Task brief => Copy the following lines word for word.

Raw data =>

# # # # # # #

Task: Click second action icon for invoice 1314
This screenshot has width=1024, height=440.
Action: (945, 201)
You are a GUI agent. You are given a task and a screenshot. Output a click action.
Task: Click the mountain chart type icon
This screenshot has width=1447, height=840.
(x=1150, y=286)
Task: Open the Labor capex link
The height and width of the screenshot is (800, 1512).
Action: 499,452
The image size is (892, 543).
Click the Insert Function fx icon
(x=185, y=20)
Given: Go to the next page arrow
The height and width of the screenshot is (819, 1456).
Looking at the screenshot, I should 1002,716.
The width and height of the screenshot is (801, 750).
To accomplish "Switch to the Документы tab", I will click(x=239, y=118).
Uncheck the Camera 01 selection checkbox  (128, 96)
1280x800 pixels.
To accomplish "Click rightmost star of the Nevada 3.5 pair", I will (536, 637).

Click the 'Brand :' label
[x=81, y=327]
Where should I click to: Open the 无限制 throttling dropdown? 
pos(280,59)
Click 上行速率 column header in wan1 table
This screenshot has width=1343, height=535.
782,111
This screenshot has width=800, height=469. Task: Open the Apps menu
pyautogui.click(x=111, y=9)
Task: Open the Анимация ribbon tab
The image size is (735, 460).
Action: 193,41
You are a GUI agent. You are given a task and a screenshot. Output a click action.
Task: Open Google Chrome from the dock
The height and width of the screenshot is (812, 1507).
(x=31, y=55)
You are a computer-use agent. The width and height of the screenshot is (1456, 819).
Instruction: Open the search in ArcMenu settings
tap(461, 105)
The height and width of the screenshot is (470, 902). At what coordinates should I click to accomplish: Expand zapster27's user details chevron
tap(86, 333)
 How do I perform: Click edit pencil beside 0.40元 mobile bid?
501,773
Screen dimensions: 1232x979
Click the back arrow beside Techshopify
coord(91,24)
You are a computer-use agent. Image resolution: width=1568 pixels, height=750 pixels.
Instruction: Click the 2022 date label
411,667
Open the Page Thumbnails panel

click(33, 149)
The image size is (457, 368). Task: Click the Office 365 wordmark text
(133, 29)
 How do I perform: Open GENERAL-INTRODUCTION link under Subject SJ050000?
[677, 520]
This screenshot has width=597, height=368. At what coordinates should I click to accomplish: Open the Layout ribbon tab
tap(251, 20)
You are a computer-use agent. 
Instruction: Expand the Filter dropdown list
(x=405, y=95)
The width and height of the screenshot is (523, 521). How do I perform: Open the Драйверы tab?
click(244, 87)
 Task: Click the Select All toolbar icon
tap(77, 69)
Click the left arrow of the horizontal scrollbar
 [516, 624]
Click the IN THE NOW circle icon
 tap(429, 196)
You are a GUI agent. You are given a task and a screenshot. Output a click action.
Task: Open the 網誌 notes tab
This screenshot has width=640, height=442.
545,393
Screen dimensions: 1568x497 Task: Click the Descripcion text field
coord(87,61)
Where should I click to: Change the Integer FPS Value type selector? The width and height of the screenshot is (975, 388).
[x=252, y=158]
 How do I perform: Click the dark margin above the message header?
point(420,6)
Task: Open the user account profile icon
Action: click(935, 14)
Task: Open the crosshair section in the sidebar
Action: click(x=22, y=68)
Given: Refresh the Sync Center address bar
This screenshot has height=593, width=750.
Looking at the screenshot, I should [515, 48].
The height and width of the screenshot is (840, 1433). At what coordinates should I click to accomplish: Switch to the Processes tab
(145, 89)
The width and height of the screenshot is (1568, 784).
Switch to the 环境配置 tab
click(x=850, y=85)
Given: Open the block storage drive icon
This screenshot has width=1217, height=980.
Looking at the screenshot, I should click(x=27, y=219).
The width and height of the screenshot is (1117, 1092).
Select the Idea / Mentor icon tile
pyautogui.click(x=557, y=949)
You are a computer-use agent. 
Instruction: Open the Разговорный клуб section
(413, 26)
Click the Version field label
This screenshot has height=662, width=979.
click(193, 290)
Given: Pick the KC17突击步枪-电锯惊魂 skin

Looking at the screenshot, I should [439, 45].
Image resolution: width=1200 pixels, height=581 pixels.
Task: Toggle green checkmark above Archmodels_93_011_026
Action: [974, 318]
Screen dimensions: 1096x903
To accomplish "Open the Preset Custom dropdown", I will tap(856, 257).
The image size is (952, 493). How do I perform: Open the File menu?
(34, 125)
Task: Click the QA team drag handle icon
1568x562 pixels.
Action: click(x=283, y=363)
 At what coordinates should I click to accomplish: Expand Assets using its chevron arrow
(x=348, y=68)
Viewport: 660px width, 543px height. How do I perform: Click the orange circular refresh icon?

# # # # # # #

Answer to the task =>
Task: Click second action icon for invoice 1314
This screenshot has width=1024, height=440.
Action: (945, 201)
You are a GUI agent. You are given a task and a screenshot. Output a click action.
Task: Click the mountain chart type icon
This screenshot has width=1447, height=840.
(x=1150, y=286)
Task: Open the Labor capex link
The height and width of the screenshot is (800, 1512).
Action: 499,452
The image size is (892, 543).
Click the Insert Function fx icon
(x=185, y=20)
Given: Go to the next page arrow
The height and width of the screenshot is (819, 1456).
Looking at the screenshot, I should 1002,716.
The width and height of the screenshot is (801, 750).
To accomplish "Switch to the Документы tab", I will click(x=239, y=118).
Uncheck the Camera 01 selection checkbox  (128, 96)
1280x800 pixels.
To accomplish "Click rightmost star of the Nevada 3.5 pair", I will (536, 637).

Click the 'Brand :' label
[x=81, y=327]
Where should I click to: Open the 无限制 throttling dropdown? 
pos(280,59)
Click 上行速率 column header in wan1 table
This screenshot has width=1343, height=535.
782,111
This screenshot has width=800, height=469. Task: Open the Apps menu
pyautogui.click(x=111, y=9)
Task: Open the Анимация ribbon tab
The image size is (735, 460).
Action: 193,41
You are a GUI agent. You are given a task and a screenshot. Output a click action.
Task: Open Google Chrome from the dock
The height and width of the screenshot is (812, 1507).
(x=31, y=55)
You are a computer-use agent. The width and height of the screenshot is (1456, 819).
Instruction: Open the search in ArcMenu settings
tap(461, 105)
The height and width of the screenshot is (470, 902). At what coordinates should I click to accomplish: Expand zapster27's user details chevron
tap(86, 333)
 How do I perform: Click edit pencil beside 0.40元 mobile bid?
501,773
Screen dimensions: 1232x979
Click the back arrow beside Techshopify
coord(91,24)
You are a computer-use agent. Image resolution: width=1568 pixels, height=750 pixels.
Instruction: Click the 2022 date label
411,667
Open the Page Thumbnails panel

click(33, 149)
The image size is (457, 368). Task: Click the Office 365 wordmark text
(133, 29)
 How do I perform: Open GENERAL-INTRODUCTION link under Subject SJ050000?
[677, 520]
This screenshot has width=597, height=368. At what coordinates should I click to accomplish: Open the Layout ribbon tab
tap(251, 20)
You are a computer-use agent. 
Instruction: Expand the Filter dropdown list
(x=405, y=95)
The width and height of the screenshot is (523, 521). How do I perform: Open the Драйверы tab?
click(244, 87)
 Task: Click the Select All toolbar icon
tap(77, 69)
Click the left arrow of the horizontal scrollbar
 [516, 624]
Click the IN THE NOW circle icon
 tap(429, 196)
You are a GUI agent. You are given a task and a screenshot. Output a click action.
Task: Open the 網誌 notes tab
This screenshot has width=640, height=442.
545,393
Screen dimensions: 1568x497 Task: Click the Descripcion text field
coord(87,61)
Where should I click to: Change the Integer FPS Value type selector? The width and height of the screenshot is (975, 388).
[x=252, y=158]
 How do I perform: Click the dark margin above the message header?
point(420,6)
Task: Open the user account profile icon
Action: click(935, 14)
Task: Open the crosshair section in the sidebar
Action: click(x=22, y=68)
Given: Refresh the Sync Center address bar
This screenshot has height=593, width=750.
Looking at the screenshot, I should [515, 48].
The height and width of the screenshot is (840, 1433). At what coordinates should I click to accomplish: Switch to the Processes tab
(145, 89)
The width and height of the screenshot is (1568, 784).
Switch to the 环境配置 tab
click(x=850, y=85)
Given: Open the block storage drive icon
This screenshot has width=1217, height=980.
Looking at the screenshot, I should click(x=27, y=219).
The width and height of the screenshot is (1117, 1092).
Select the Idea / Mentor icon tile
pyautogui.click(x=557, y=949)
You are a computer-use agent. 
Instruction: Open the Разговорный клуб section
(413, 26)
Click the Version field label
This screenshot has height=662, width=979.
click(193, 290)
Given: Pick the KC17突击步枪-电锯惊魂 skin

Looking at the screenshot, I should [439, 45].
Image resolution: width=1200 pixels, height=581 pixels.
Task: Toggle green checkmark above Archmodels_93_011_026
Action: [974, 318]
Screen dimensions: 1096x903
To accomplish "Open the Preset Custom dropdown", I will tap(856, 257).
The image size is (952, 493). How do I perform: Open the File menu?
(34, 125)
Task: Click the QA team drag handle icon
1568x562 pixels.
Action: click(x=283, y=363)
 At what coordinates should I click to accomplish: Expand Assets using its chevron arrow
(x=348, y=68)
Viewport: 660px width, 543px height. How do I perform: Click the orange circular refresh icon?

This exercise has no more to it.